Bild: Szene aus „Lucky Luke“, Band 99
Überraschung: Lucky Luke wird von einer ihm unbekannten, verstorbenen
Verehrerin zum Alleinerben ernannt. Und damit zum Besitzer einer riesigen
Baumwollplantage in Louisiana. Kaum hat er auf dem Rücken seines Pferdes
Jolly Jumper die Südstaaten erreicht, wird er auch schon mit der dortigen
repressiven Gewalt konfrontiert. Zwei weiße Männer wollen einen schwarzen
Jungen auspeitschen, der ihnen angeblich nicht den „Vortritt“ ließ.
Der Western-Comic-Held Lucky Luke reitet nun schon seit über 70 Jahren
durch den Wilden Westen, seit sein Schöpfer Morris ihn 1946 [1][im
Spirou-Magazin] einführte. An das Thema Rassismus wagte sich der 2001
verstorbene Zeichner nicht heran, vielleicht, weil er es sich in einer
vorwiegend für Kinder konzipierten Westernparodie nicht vorstellen konnte.

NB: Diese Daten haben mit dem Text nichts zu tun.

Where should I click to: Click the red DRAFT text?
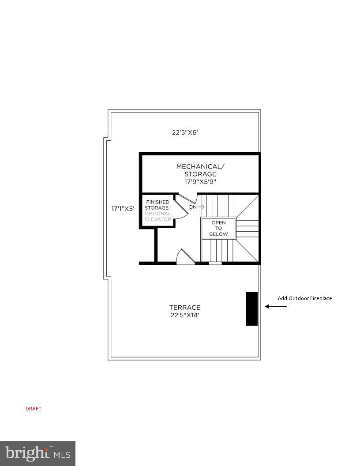click(33, 409)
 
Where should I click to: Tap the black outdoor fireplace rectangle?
click(251, 309)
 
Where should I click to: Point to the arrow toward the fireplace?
click(276, 306)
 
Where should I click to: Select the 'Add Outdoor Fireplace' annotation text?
click(304, 298)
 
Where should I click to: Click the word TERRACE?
click(185, 308)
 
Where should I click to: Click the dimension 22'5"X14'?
click(185, 315)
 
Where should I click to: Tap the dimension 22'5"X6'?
click(185, 132)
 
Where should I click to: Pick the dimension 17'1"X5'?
click(123, 209)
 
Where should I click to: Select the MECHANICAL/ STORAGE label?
click(200, 170)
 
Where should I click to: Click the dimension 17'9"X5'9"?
click(200, 181)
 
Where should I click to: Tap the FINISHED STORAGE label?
click(158, 205)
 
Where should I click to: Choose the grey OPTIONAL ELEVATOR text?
click(158, 216)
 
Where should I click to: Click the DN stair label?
click(193, 207)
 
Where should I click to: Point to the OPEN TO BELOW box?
click(218, 228)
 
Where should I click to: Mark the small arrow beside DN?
click(201, 207)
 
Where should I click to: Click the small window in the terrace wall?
click(215, 263)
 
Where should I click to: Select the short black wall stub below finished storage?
click(156, 245)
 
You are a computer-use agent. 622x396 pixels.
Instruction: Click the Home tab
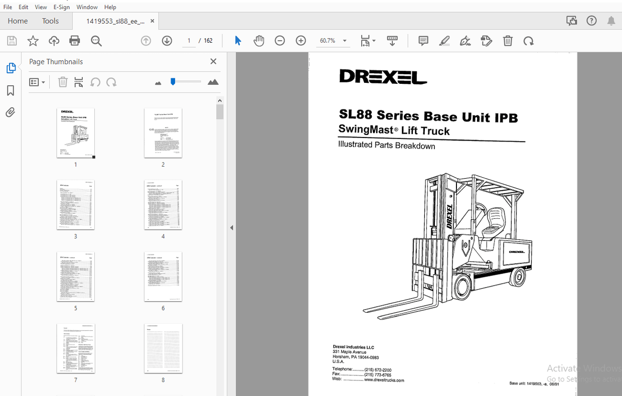[x=18, y=21]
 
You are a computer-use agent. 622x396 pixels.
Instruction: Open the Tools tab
[x=50, y=21]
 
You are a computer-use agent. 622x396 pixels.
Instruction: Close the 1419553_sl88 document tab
[x=152, y=21]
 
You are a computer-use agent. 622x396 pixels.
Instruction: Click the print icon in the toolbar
[x=75, y=41]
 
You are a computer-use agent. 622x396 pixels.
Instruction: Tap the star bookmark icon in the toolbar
[x=33, y=41]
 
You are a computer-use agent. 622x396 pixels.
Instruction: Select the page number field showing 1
[x=189, y=41]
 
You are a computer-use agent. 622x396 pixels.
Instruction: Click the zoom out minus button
[x=280, y=41]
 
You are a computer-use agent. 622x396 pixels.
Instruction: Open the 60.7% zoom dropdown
[x=344, y=41]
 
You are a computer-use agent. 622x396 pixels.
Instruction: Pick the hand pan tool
[x=259, y=41]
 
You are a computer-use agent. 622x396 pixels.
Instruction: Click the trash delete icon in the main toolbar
[x=508, y=41]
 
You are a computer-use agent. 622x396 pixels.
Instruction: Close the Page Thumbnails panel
[x=213, y=61]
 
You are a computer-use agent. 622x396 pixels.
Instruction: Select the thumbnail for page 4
[x=163, y=205]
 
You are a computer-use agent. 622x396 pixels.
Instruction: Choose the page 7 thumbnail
[x=76, y=348]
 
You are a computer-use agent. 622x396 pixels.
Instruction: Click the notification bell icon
[x=611, y=21]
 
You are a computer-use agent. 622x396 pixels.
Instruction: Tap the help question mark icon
[x=591, y=21]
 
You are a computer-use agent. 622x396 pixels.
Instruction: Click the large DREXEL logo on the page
[x=383, y=77]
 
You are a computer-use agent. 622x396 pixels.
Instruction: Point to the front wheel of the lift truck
[x=462, y=288]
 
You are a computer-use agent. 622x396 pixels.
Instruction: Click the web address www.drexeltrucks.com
[x=384, y=380]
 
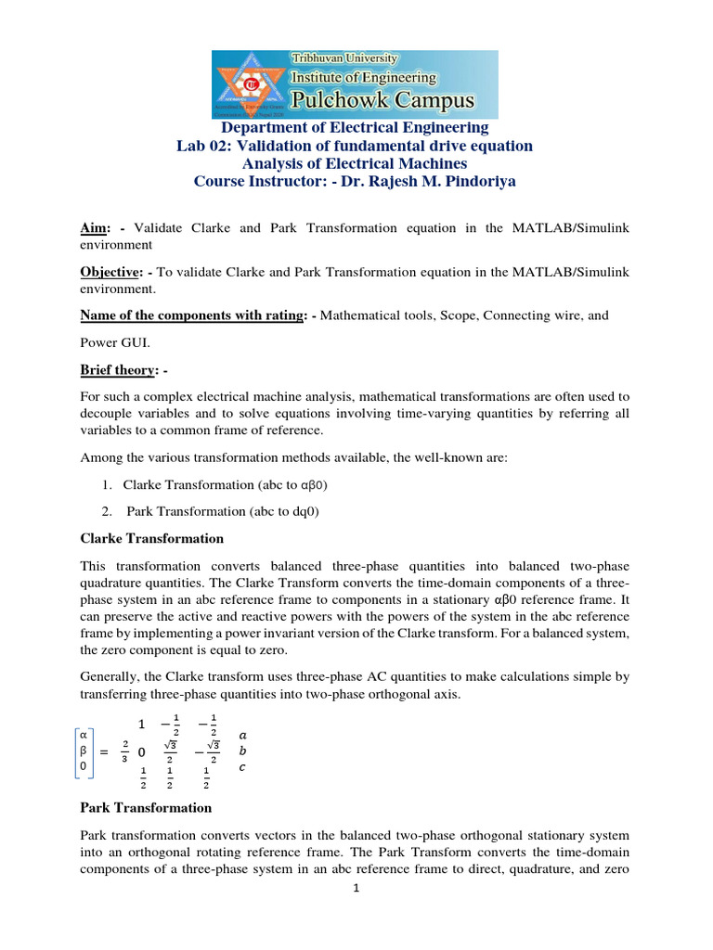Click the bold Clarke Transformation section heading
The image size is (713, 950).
(152, 538)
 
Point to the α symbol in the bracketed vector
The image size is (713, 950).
(85, 734)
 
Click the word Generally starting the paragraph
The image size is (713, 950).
(113, 677)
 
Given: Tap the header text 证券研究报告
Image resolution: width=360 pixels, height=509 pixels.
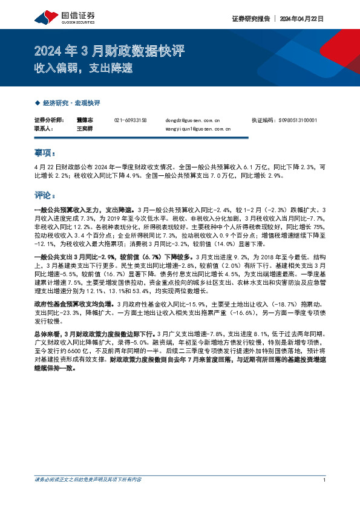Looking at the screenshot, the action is tap(250, 19).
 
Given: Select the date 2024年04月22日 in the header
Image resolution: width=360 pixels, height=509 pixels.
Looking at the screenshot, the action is tap(301, 19).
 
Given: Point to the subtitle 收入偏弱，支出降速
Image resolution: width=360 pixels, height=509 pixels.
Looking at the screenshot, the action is tap(82, 68).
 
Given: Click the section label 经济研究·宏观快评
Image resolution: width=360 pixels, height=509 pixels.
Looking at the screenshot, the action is tap(70, 103).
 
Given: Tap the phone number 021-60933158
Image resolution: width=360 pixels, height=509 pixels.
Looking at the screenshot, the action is tap(130, 120).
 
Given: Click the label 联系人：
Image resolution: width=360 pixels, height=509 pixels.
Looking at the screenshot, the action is tap(44, 129).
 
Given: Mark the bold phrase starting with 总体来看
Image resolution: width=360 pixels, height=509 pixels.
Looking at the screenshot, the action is tap(94, 333).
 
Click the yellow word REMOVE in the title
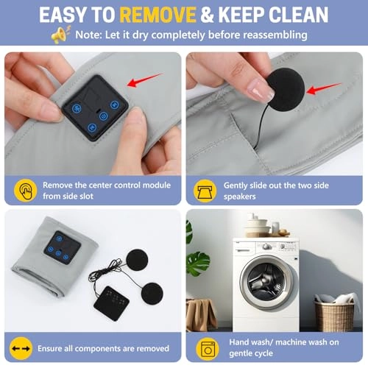[x=158, y=15]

In der von [2][René Goscinny geschriebenen Geschichte] „Am Mississippi“ von
1959 verschlug es die Comicfigur – Lucky Luke, den Mann, der schneller
schießt als sein Schatten – das erste Mal in das Louisiana nach dem
Bürgerkrieg. Hier tauchten bereits Afroamerikaner auf, die als
sympathische, lässige, musikalisch talentierte Arbeiter charakterisiert und
zugleich mit rassistischen Stereotypen als faule Lastenträger und Hasenfüße
belegt wurden.
Der neueste Lucky-Luke-Band „Fackeln im Baumwollfeld“ versucht ein solches
altes Story-Telling nun zu korrigieren. In der Zeit eines unter Präsident
Trump verstärkt aufflammenden Rassismus und der „Black Lives
Matter“-Gegenbewegung wirft er einen komprimierten und in Ausschnitten
profunden Blick auf die Geschichte der USA und ihrer Südstaaten.
## Sehr überzeugend
Es ist nun das dritte gemeinsame Lucky-Luke-Album des Duos Achdé
(Zeichnungen) und Jul (Text). Und es ist zugleich deren überzeugendstes.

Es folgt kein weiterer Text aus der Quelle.